* [TRY IT]: Search the records for the word "post" and pick out every line that has it.

* [RECORDS SUPPLIED]:
====

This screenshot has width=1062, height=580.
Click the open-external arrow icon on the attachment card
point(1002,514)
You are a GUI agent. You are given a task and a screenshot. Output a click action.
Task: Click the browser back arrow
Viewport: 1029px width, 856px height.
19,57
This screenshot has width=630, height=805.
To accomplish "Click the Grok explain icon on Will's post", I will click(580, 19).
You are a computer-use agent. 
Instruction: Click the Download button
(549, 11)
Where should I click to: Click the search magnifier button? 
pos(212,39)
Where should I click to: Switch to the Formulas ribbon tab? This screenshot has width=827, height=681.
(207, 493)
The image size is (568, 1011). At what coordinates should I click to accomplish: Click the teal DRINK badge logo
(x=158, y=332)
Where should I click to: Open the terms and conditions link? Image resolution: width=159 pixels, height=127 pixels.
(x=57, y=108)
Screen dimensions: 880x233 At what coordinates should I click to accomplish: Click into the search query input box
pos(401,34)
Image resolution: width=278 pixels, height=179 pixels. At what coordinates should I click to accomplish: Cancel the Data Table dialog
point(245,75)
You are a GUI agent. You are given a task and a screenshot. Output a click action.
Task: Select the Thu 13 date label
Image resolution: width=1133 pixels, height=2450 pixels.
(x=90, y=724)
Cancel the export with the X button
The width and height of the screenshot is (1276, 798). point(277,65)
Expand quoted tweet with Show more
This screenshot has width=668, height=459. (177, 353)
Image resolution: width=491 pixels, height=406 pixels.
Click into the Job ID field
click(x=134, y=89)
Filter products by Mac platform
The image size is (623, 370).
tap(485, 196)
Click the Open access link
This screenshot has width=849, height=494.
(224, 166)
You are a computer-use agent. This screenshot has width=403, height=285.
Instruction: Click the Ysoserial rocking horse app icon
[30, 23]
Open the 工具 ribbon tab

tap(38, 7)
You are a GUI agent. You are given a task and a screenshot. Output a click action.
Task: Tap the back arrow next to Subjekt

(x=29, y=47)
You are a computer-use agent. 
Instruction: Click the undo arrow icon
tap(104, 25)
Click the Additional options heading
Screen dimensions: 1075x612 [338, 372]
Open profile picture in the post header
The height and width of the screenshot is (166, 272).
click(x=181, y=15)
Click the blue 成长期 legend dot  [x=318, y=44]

====

* [RESPONSE TO THIS EXERCISE]:
To accomplish "Click the Grok explain icon on Will's post", I will click(580, 19).
Open profile picture in the post header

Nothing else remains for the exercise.